Yasuhiro Tomari, chef at the Japanese restaurant État d'espirit, traces the legend of Awamori, and its way of maintaining good relations without weapons

"My Japan is not the one you know. Mine is further south than the one you know, closer to Taiwan. It's a little different", says Yasuhiro Tomari, chef at the État d'espirit restaurant in Okinawa, Japan. His is a region that traded with Europe, including Spain, on the old Asian routes. He says that a kingdom that lasted 450 years was built there, and, as in a fairy tale, had a different way of defending its territory. "There were no weapons", Yasuhiro says of his colourful homeland, an island surrounded by sea but without mountains.

The land was defended with awamori, an alcoholic drink drunk by locals and foreigners. "It is a spirit to share, to celebrate understanding. The spirit is matured for three years and "has a degree of maturity similar to whisky", he explains of the black malt. "Why black malt? It has a lot to do with the environment of Okinawa, which is warm and humid", he says, while preparing blue fish, "which is not found in Japanese waters, only in the archipelago of Okinawa", says the chef at Madrid Fusión Alimentos de España.

He marinates it with red malt and a rice that is also unique to Okinawa, wraps it in a leaf and steams it. "This is a good example of our culture, and it is not found in traditional Japanese cuisine". To show his difference, he also prepares a Thai rice and black rice malt. "You get a sweeter flavour that loses little with temperature.

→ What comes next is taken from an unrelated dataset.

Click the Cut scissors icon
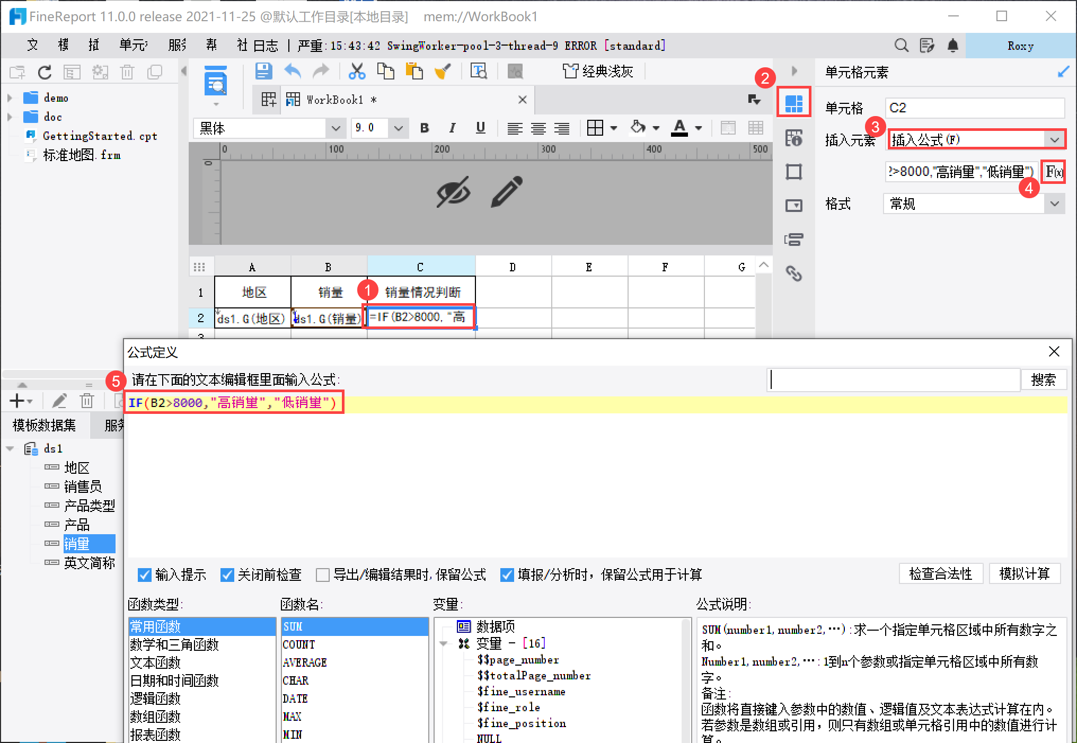The width and height of the screenshot is (1077, 743). coord(357,71)
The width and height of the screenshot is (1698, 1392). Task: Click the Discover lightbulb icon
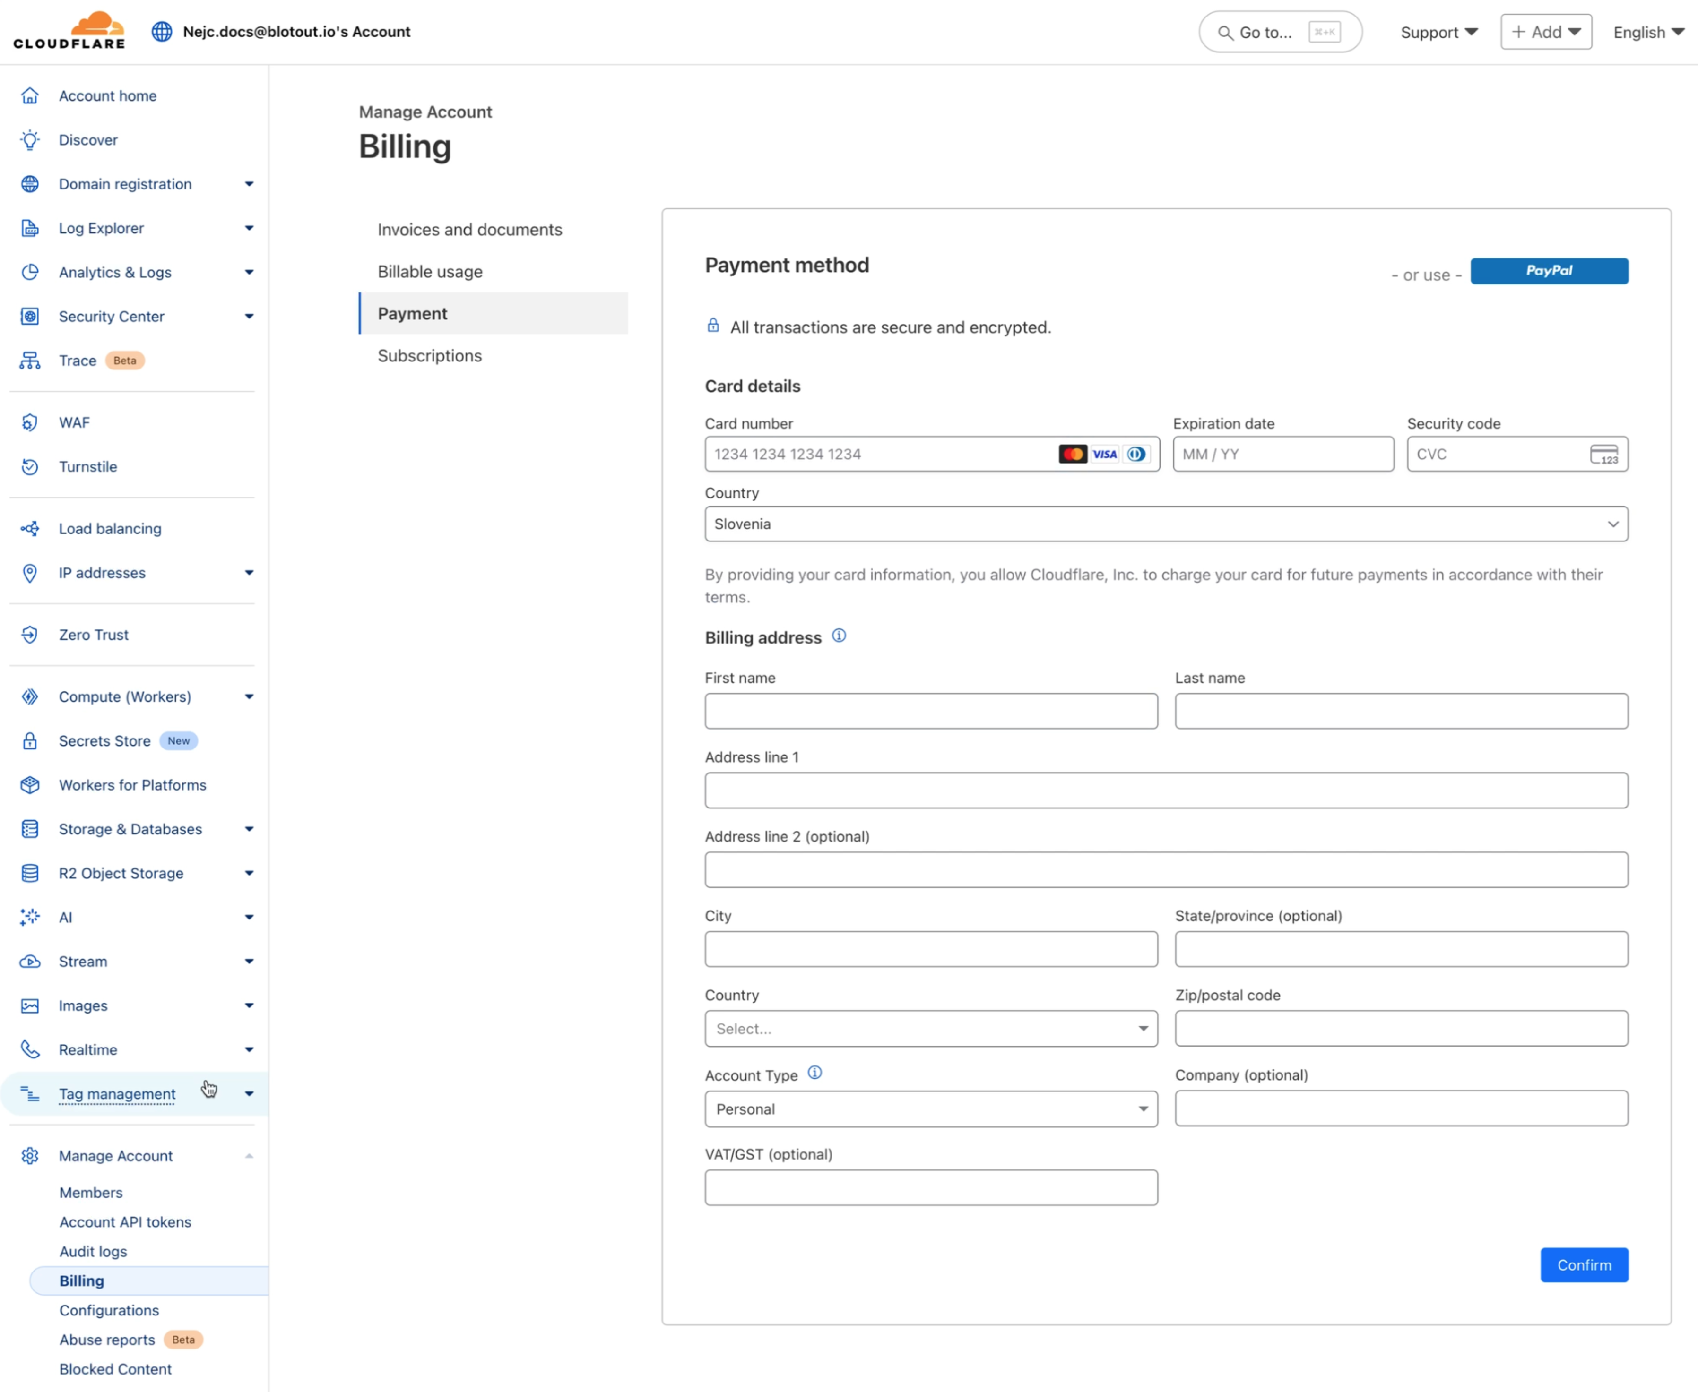point(30,140)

The black rice malt has a higher preservative content".

"The kingdom had no weapons, but it was a very important trading post", he continues. "With our hospitality, we offered awamori and kept the peace for a long time". Another difference from the rest of Japan: Okinawa does not produce sake. "Awamori comes from the words 'water' and 'foam', because they used to use rice foam. In Miyako, my island, there is a very specific way of drinking alcohol called otori. It consists of sharing the same bottle of alcohol with everyone when you are very poor. This is an otori toast. The toast is called campai.

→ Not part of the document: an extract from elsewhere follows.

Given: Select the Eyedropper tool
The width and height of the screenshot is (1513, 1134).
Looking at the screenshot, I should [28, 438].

Yasuhiro displays other products from Miyako Island, south of Okinawa, "where I come from". The theme of his restaurant is seawater, and he brings to Spain "Miyako water, a condiment made with seawater and rice vinegar, mixed together. It's very simple. You marinate a mollusc. I used to play on the beach and collect these molluscs and eat them. I remember it very well. I wanted to keep that memory”. Like other marine species, a sea cucumber is prepared in a similar way, by fermentation. "It is another dish with memories of my childhood”. The chef says goodbye with Spanish prawns and lifts the awamori. Campai, he says.